Diziam os antigos que é proveitoso aprender com os inimigos. Como está enunciado no Evangelho [Luc. XVI, 8], os filhos deste mundo são mais hábeis em sua mundanidade do que os filhos da luz, no serviço de Deus: os inimigos da Igreja são frequentemente mais lúcidos que os católicos quanto ao que constitui os fundamentos da sociedade cristã, e eles sabem assim onde ferir, para destruir a cristandade e perder as almas.

Desde que a Igreja Católica saiu das catacumbas, e que ela exerce pois uma influência sobre a sociedade temporal para aí pregar e estabelecer o reinado de Nosso Senhor Jesus Cristo, a luta que o mundo empreende contra esse reino de verdade e de salvação assumiu um caráter muito mais insidioso do que anteriormente: antes que tentar aniquilar o catolicismo no sangue dos cristãos, busca-se aviltá-lo e desnaturá-lo.

O arquétipo dessa nova raça de perseguidores será para sempre Juliano, o Apóstata. Este príncipe apostatou secretamente aos vinte anos de idade (em 351), e não revela sua defecção a não ser no momento de sua subida ao trono imperial (dezembro de 361).
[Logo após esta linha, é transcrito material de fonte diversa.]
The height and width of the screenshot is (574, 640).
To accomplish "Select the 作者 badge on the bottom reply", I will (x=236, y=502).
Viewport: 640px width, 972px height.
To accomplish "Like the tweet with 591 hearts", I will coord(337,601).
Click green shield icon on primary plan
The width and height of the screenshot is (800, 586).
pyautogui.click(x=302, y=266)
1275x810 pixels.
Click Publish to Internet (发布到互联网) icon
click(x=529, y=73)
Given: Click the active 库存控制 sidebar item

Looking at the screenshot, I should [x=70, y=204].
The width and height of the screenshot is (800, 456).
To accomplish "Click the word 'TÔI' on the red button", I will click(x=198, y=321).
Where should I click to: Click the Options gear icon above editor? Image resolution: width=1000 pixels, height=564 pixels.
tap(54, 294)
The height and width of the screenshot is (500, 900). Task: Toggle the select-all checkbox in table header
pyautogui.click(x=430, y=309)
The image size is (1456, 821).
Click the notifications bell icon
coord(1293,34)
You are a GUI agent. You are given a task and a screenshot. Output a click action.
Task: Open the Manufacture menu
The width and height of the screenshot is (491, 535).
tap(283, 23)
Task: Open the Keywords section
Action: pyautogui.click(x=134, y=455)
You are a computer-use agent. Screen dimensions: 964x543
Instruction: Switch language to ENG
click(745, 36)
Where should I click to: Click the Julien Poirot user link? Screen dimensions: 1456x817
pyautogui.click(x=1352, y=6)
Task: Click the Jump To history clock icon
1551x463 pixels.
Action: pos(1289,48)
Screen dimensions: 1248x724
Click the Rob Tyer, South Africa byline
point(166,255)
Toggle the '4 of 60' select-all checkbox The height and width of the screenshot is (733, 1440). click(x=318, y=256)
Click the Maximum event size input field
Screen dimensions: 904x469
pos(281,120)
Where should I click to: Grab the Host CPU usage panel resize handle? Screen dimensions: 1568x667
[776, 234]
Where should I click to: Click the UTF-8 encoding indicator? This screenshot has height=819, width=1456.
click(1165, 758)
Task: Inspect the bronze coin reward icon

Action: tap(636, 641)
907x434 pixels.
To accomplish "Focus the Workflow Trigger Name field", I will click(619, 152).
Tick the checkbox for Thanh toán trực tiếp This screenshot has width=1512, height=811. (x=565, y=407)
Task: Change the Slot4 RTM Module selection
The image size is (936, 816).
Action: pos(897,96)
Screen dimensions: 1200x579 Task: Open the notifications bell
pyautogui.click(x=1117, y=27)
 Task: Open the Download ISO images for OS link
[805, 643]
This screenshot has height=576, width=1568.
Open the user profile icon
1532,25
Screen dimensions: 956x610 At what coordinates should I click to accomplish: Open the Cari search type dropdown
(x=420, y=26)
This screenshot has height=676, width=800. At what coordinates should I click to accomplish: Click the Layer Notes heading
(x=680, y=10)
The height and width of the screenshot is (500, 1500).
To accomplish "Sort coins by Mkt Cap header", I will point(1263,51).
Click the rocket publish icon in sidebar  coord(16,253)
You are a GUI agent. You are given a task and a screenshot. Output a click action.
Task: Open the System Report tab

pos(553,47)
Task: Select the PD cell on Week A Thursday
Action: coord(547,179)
A partir de então, ele pratica abertamente e cotidianamente os ritos do paganismo, até que sucumbe na batalha de Ctesifonte, a 26 de junho de 363. Seu reino dura somente, portanto, uma vintena de meses, mas, durante este breve lapso de tempo, ele empreende uma luta sem misericórdia contra a Igreja e contra a sociedade cristã.

Essa luta, ele a conduz em três etapas – e é nisto que ele é o modelo (se assim podemos dizer) dos perseguidores: primeiro a liberdade religiosa (edito de tolerância para reabilitar os falsos deuses e humilhar a Igreja), em seguida as leis escolares (para excluir da escola imperial os professores cristãos, e educar o povo num paganismo mortífero), e por fim a perseguição escancarada.

Na sequência da história, esse diagrama propriamente diabólico se repetirá muitas vezes: por que Satanás – que, de todo modo, não tem imaginação – mudaria de tática, sendo esta eficaz? Em nossos tristes tempos, ele simplesmente aperfeiçoou seu negócio, confiando a primeira etapa (no mínimo) do processo odioso àqueles mesmos que ele quer destruir.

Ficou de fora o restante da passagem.